• _The problem_:
Lines in the following data that contain the string "Λογισμικό" are to be counted. Report only their number.

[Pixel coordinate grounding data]
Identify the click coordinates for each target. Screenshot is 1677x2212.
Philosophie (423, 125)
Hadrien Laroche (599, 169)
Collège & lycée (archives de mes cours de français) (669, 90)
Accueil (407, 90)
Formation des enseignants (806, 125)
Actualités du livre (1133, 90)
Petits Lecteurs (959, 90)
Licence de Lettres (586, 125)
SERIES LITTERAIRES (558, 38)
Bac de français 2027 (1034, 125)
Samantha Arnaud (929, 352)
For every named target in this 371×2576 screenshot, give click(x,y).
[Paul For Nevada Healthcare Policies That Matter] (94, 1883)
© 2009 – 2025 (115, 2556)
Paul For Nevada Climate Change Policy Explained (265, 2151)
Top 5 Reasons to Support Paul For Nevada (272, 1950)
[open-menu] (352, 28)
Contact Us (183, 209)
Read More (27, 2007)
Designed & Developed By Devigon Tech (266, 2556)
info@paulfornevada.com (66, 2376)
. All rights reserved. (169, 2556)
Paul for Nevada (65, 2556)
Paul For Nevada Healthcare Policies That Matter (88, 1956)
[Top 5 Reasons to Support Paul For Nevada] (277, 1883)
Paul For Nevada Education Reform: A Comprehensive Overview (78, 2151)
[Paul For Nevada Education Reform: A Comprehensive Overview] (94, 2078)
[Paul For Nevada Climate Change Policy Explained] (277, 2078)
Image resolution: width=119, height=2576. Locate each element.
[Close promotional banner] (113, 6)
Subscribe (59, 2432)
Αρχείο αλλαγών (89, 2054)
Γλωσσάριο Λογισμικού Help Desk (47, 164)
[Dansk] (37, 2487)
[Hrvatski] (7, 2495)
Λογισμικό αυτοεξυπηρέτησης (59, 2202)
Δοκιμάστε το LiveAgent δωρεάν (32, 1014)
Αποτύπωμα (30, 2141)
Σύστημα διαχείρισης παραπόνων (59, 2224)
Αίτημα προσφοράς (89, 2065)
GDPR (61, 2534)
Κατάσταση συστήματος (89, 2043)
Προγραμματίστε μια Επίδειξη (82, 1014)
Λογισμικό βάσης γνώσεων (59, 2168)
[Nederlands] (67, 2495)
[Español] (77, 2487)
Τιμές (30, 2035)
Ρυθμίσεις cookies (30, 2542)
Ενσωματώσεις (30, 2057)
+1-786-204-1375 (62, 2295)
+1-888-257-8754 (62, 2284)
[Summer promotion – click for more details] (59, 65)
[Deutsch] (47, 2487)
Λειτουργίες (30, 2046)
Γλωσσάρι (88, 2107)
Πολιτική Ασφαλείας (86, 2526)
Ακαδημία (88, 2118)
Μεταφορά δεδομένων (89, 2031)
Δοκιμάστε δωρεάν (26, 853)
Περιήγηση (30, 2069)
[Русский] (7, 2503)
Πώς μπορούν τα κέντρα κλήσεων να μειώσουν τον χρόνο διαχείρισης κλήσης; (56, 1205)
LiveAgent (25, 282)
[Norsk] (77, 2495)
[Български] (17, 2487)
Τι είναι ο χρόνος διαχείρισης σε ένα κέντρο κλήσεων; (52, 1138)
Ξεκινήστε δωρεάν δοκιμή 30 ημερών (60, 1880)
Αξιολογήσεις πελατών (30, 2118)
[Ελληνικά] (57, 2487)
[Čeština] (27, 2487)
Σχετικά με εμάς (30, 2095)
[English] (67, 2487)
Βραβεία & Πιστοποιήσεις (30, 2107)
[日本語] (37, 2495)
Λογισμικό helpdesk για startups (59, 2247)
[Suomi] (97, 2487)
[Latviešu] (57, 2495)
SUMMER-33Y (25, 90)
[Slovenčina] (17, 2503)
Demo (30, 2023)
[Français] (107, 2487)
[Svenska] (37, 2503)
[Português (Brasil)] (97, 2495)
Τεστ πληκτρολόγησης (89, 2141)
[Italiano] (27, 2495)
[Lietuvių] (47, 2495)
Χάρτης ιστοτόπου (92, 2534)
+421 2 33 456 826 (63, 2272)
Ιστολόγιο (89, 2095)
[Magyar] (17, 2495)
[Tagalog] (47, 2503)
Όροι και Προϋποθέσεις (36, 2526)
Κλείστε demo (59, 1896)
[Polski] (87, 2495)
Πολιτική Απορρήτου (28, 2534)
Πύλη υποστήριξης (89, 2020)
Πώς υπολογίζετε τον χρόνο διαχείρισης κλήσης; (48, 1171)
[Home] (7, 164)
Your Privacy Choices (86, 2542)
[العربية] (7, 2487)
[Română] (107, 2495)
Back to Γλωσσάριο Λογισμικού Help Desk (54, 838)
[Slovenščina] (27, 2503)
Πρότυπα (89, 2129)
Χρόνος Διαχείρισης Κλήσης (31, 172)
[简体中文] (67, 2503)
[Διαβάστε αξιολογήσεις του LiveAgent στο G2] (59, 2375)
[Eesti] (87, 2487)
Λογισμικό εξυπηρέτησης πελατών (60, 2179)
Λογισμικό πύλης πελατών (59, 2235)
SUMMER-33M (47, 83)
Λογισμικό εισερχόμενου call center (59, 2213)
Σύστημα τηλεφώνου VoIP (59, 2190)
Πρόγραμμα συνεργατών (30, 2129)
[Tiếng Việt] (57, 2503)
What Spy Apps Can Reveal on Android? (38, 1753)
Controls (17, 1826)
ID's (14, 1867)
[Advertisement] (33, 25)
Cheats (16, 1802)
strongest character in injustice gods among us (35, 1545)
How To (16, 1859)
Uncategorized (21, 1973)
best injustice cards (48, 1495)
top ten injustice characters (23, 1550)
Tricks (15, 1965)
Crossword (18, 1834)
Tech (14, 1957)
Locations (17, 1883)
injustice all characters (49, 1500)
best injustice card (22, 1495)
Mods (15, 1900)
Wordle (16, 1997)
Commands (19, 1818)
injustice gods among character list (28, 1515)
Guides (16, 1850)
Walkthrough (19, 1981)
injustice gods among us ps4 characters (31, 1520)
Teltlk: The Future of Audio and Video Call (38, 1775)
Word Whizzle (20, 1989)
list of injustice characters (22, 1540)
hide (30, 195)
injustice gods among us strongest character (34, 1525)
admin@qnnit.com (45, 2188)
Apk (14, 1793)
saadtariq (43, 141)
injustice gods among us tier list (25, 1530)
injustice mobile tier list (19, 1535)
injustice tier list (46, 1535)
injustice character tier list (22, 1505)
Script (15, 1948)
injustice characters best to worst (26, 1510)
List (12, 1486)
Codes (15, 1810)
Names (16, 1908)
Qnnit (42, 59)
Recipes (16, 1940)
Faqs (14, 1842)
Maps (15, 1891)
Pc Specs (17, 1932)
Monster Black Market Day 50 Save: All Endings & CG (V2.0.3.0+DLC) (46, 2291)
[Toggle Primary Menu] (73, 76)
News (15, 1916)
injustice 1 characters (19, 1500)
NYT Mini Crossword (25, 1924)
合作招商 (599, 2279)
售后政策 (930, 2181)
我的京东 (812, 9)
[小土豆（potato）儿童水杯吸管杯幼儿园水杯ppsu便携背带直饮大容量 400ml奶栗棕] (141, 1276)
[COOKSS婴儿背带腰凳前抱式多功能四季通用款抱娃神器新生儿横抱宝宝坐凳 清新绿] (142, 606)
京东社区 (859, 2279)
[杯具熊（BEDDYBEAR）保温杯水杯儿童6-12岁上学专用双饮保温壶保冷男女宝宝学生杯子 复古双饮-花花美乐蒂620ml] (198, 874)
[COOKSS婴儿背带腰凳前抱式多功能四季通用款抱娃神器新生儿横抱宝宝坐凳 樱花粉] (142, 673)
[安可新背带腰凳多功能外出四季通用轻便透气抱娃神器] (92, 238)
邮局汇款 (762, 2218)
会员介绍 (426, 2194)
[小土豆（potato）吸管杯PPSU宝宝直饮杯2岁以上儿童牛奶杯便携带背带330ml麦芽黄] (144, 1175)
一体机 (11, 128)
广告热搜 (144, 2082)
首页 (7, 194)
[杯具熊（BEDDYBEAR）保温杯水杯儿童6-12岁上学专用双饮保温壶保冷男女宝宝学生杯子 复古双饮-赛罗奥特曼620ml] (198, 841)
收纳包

• _Response to the exercise_:
6